Friday, January 22, 2010

Kurosawa Centennial: Rashomon

Beyond winning the Academy Award for Best Foreign Language Film and the Venice Film Festival’s Golden Lion, the influence of Akira Kurosawa’s 1950 masterpiece is constantly seen in dozens of televisions series looking to temporarily break format. Many diverse shows, including the likes of House, The X-Files, and Fame have all done Rashomon episodes, usually trying to exploit their characters wildly divergent accounts of the same event for comedic event. However, Kurosawa’s Rashomon was a darkly serious examination of human nature and the elusiveness of truth and justice. An indispensible classic from Kurosawa’s considerable filmography, Rashomon (trailer here) screens next Thursday as part of the Film Forum’s retrospective celebration of the Kurosawa centennial, the gift to cineastes that keeps on giving.

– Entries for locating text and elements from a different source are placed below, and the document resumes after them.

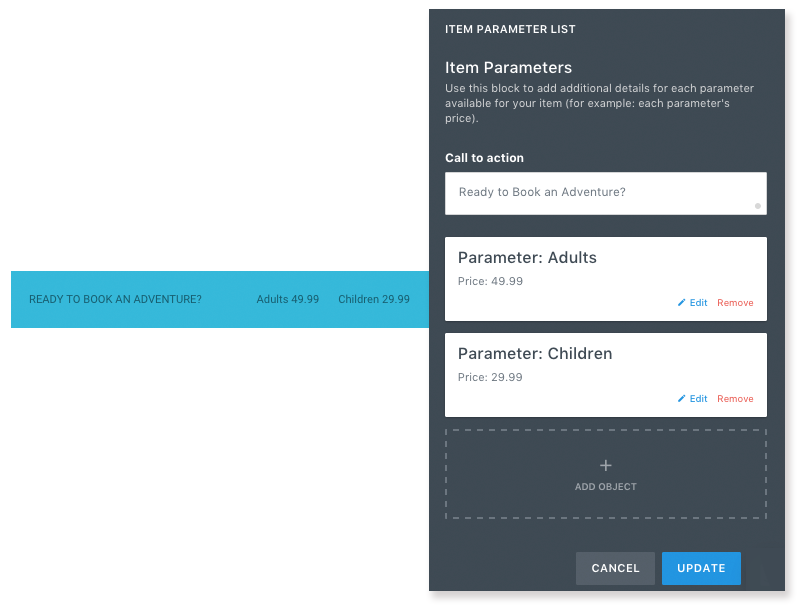
Task: Click the pencil icon for Adults parameter
Action: point(681,303)
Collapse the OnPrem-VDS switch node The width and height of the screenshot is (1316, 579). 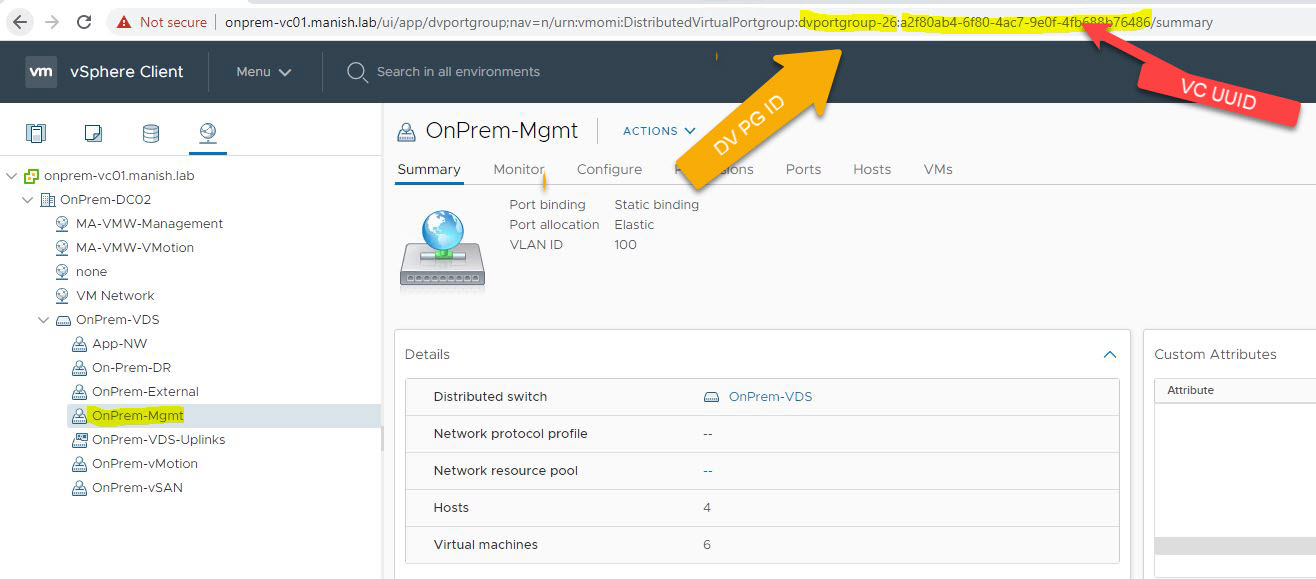44,320
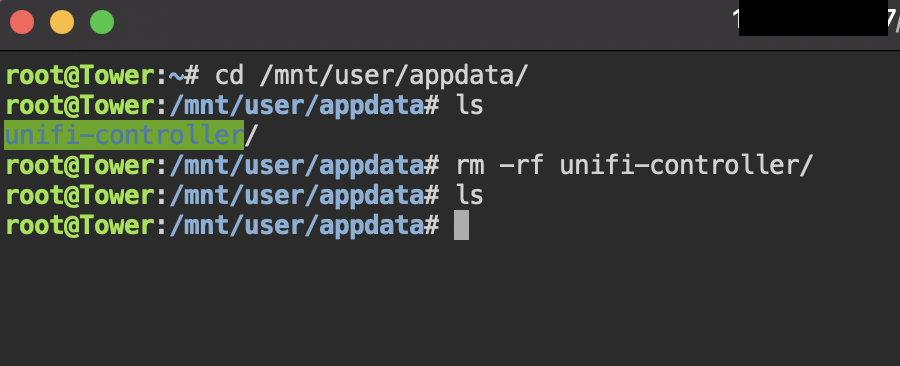900x366 pixels.
Task: Place cursor at the blinking terminal cursor block
Action: (x=461, y=225)
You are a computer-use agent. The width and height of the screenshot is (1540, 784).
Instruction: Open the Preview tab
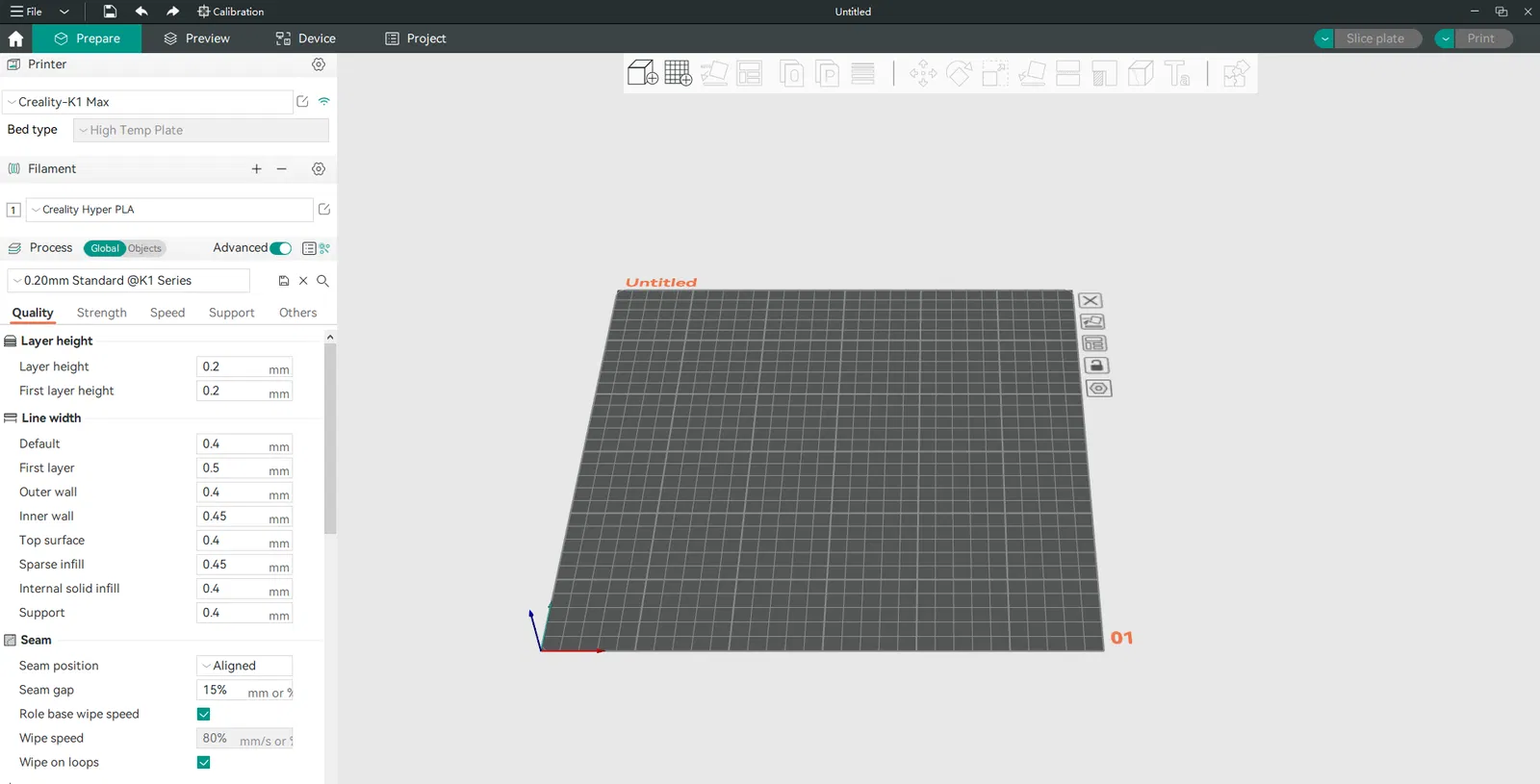click(196, 38)
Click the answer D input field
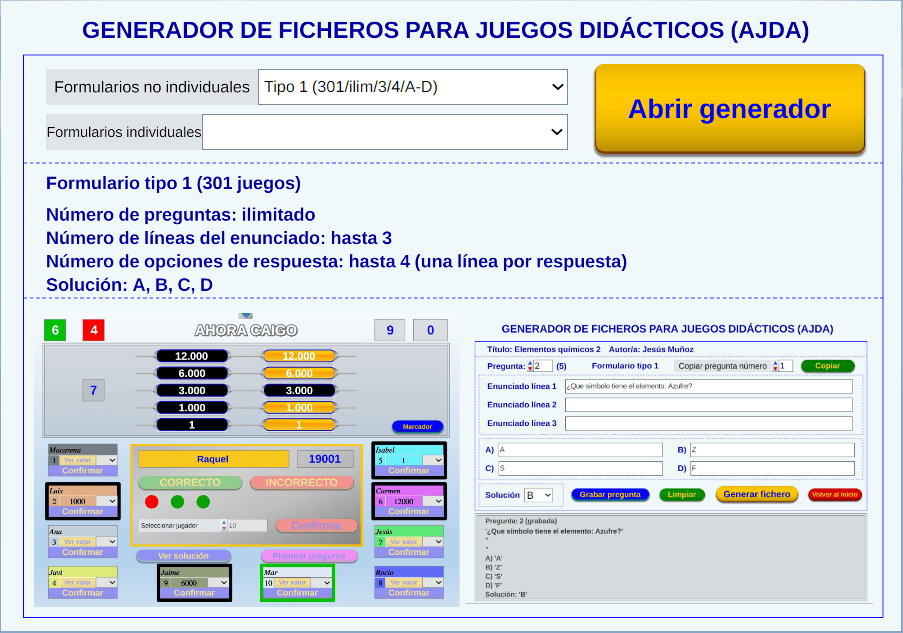The width and height of the screenshot is (903, 633). click(x=772, y=468)
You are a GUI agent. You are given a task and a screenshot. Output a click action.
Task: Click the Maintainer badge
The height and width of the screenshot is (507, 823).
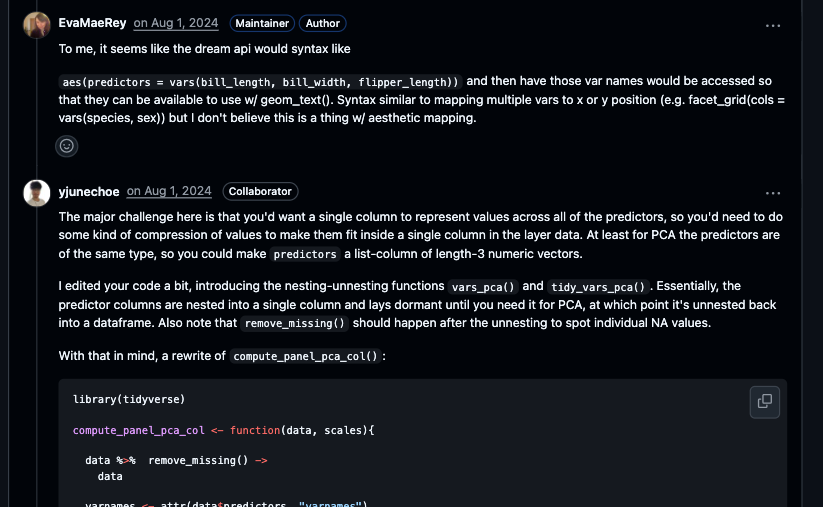pos(262,23)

It is impossible to say what happened that fateful day in the woods, but it whatever the truth might be, it was awful. A priest and a lowly woodcutter were called to testify and what they heard left them shaken. Seeking refuge under the battered city gate during a deluge, they relate the disturbing court testimony to an insensitive drifter. The two witnesses were the last people to see a samurai and his wife before they encountered the dreaded bandit Tajōmaru. The competing accounts of the captured bandit, the victimized woman, the dead man’s spirit (channeled by a medium), and the woodcutter, largely agree Tajōmaru either roughly “seduced” or outright raped the woman, but what happened next varies drastically depending on the narrative.

Much is made of how greatly each character’s version of the truth differs, but analysis of Rashomon often overlooks the commonalities. In each story, something truly terrible transpires between the samurai and his wife after her attack, causing the young priest to question his fundamental assumptions regarding human nature. Indeed, the framing device is the most important part of the film. Great effort and expense went into creating the hulking Rashomon Gate set and it is through the drama that plays out there between the three strangers that Kurosawa really makes his statement about the nature of man.

The woodcutter is the sort of role Takashi Shimura seemed born to play—timid, somewhat compromised, but ultimately redemptive. As the notorious brigand, Toshirō Mifune goes over the top and around the bend, but his craziness adds an undeniable edge that heightens Rashomon’s unsettling effect. Yet, it is the haunting performance of Machiko Kyō, simultaneously heartbreaking and baffling, that truly defines the film.

From the subjectivity of its competing narratives to cinematographer Kazuo Miyagawa’s use of sunlight and shadow, Rashomon has been enormously influential, inspiring a host of inferior imitators, like Jennifer Lynch’s absolutely dreadful Surveillance. Surprisingly subtle given its reputation and Mifune’s go-for-broke performance, it remains an intriguing puzzle of film. A masterful milestone of international cinema, no Kurosawa retrospective would be complete without it. A newly restored 35mm print screens next Thursday (1/28) at Film Forum as their celebration of the Kurosawa centennial continues.